To create cities that are both prosperous and livable, they’re connecting local government, businesses, and citizens to facilitate better decision making and generate creative ideas. For example, enabling people to contribute to urban planning and development initiatives, or empowering people to share ideas on how to address environmental sustainability challenges.
For this to happen, the city needs to become a platform that enables multiple stakeholders to exchange, collaborate and interact—making it possible to crowdsource ideas, create digital communities that can deliver solutions, or enable ecosystems where businesses, citizens, and academics can co-innovate to solve urban problems.
Cities need to become solution-enablers that allow businesses and citizens to access and share data to generate and co-develop new, better ways of living and working.
It’s a big challenge. One that depends on being able to listen to people and their data to proactively model how services will look in the future, as well as identifying gaps in citizen satisfaction with existing services or day-to-day urban issues —like transportation and mobility challenges or concerns about living and working conditions.
Citizen engagement – mind the citizen experience gap
Delivering satisfying citizen experiences means cities will need to find ways to enable the services that citizens want and need. To achieve this, city administrators must first understand and elevate citizen sentiment, using these learnings to guide future efforts in the right direction.
The good news is that the technology is now available to extract citizen sentiment from different sources, at multiple levels of granularity – and combining that information with insights gleaned from operational data – to identify exactly which services will most improve citizen value outcomes and engagement.
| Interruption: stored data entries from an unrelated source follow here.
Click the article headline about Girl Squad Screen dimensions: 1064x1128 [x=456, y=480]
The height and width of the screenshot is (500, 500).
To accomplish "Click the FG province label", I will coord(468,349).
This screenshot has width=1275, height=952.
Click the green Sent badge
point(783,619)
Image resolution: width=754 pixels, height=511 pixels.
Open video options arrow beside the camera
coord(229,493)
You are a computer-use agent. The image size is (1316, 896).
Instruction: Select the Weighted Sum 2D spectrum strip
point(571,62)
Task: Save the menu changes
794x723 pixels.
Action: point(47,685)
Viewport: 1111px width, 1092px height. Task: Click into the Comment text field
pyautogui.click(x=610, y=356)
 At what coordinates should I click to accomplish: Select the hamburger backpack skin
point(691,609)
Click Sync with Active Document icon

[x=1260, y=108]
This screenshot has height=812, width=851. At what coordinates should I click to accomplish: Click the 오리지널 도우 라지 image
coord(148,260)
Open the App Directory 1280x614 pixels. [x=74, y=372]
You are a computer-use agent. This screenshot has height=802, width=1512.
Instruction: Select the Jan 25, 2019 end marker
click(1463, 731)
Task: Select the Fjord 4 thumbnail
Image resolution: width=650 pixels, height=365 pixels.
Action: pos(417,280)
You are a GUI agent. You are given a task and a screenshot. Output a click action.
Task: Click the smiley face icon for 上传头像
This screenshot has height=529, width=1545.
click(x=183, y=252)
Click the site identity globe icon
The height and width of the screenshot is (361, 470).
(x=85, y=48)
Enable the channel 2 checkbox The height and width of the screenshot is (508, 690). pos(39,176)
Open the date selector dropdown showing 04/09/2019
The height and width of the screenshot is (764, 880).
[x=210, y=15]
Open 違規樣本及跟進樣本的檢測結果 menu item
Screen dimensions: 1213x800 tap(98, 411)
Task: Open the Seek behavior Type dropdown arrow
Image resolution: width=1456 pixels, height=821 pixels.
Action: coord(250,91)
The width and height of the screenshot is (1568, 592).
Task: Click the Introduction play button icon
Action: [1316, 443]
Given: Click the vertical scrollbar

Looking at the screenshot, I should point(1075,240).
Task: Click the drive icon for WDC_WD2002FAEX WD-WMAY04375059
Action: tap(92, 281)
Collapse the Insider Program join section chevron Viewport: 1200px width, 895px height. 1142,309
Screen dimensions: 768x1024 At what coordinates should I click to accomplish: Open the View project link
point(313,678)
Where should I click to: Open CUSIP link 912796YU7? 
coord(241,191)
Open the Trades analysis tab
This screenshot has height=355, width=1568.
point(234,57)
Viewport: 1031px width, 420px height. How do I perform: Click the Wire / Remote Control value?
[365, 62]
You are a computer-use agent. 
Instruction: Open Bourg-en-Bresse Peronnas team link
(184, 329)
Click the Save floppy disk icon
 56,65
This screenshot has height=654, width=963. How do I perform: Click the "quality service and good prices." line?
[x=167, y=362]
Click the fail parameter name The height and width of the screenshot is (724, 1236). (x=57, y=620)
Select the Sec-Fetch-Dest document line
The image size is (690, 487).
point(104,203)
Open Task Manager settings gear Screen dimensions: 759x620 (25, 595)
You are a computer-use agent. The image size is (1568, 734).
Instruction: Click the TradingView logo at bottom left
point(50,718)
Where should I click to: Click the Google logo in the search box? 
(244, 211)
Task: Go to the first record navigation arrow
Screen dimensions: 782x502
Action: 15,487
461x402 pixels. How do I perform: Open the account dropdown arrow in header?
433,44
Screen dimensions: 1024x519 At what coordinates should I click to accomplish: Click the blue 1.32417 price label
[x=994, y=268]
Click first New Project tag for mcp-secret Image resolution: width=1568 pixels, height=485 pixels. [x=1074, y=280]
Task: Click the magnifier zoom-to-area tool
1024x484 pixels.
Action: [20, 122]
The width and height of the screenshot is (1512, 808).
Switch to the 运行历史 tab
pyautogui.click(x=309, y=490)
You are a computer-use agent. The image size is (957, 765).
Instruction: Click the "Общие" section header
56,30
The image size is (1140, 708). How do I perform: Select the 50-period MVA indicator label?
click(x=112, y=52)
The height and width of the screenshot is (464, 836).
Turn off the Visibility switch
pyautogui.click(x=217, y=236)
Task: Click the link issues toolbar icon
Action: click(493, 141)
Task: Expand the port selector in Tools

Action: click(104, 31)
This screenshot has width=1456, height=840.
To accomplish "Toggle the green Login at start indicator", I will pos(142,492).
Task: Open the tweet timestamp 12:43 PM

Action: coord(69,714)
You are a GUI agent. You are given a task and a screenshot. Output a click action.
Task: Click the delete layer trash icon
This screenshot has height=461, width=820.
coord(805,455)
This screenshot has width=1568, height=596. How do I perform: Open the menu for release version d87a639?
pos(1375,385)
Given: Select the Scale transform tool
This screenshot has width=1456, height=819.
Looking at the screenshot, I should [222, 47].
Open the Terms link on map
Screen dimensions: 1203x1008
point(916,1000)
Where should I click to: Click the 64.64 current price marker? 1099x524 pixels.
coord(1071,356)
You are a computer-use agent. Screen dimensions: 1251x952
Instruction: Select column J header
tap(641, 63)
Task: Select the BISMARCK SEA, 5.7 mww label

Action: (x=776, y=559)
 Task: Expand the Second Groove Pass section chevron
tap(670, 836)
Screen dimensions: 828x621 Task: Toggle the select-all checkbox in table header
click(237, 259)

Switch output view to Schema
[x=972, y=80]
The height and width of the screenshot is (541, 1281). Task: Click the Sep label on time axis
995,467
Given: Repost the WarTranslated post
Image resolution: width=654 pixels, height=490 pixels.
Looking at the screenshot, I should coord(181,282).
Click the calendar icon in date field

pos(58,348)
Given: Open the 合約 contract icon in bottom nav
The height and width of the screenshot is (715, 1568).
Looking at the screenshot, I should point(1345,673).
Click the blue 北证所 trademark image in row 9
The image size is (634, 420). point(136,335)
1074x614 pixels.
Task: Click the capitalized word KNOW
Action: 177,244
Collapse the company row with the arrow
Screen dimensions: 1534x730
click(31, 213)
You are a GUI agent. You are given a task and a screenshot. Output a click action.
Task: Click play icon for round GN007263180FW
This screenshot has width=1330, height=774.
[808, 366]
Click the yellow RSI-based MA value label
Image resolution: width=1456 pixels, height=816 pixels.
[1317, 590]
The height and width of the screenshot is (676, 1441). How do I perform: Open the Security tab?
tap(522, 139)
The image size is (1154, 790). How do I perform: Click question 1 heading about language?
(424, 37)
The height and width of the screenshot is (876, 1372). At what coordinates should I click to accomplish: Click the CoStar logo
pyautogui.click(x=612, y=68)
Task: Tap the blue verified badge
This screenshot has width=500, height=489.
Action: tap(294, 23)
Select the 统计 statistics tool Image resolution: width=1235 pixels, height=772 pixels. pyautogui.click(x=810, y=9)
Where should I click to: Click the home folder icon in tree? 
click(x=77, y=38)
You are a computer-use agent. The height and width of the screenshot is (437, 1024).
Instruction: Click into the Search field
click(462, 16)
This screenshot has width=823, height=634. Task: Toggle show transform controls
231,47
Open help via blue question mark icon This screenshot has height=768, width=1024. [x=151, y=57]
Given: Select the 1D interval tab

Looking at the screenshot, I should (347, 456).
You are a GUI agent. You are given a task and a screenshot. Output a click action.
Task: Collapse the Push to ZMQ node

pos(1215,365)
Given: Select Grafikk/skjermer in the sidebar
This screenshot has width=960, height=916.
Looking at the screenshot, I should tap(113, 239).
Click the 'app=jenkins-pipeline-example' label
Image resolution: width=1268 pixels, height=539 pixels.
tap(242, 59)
It’s an approach that’s enabling the City of Orlando to better understand the citizen experience and improve citizen trust and satisfaction with the services it delivers.
For smart cities to reach their full potential, they’ll need to focus intensely on the needs of the citizens that work and live in them and promote a bottom-up community-driven approach to addressing the problems and issues that directly impact on all interested parties.
Taking a citizen-centric approach
Cities of the future seeking to enable safer communities, improved transportation, a reduced environmental footprint, or increased digital equity will need to improve their local development and services in accordance with people’s needs.
Achieving this will require a citizen-centric approach that both closes the communication gap between citizens, the city ecosystem, and the municipality – and enables access to consumer-grade digital services.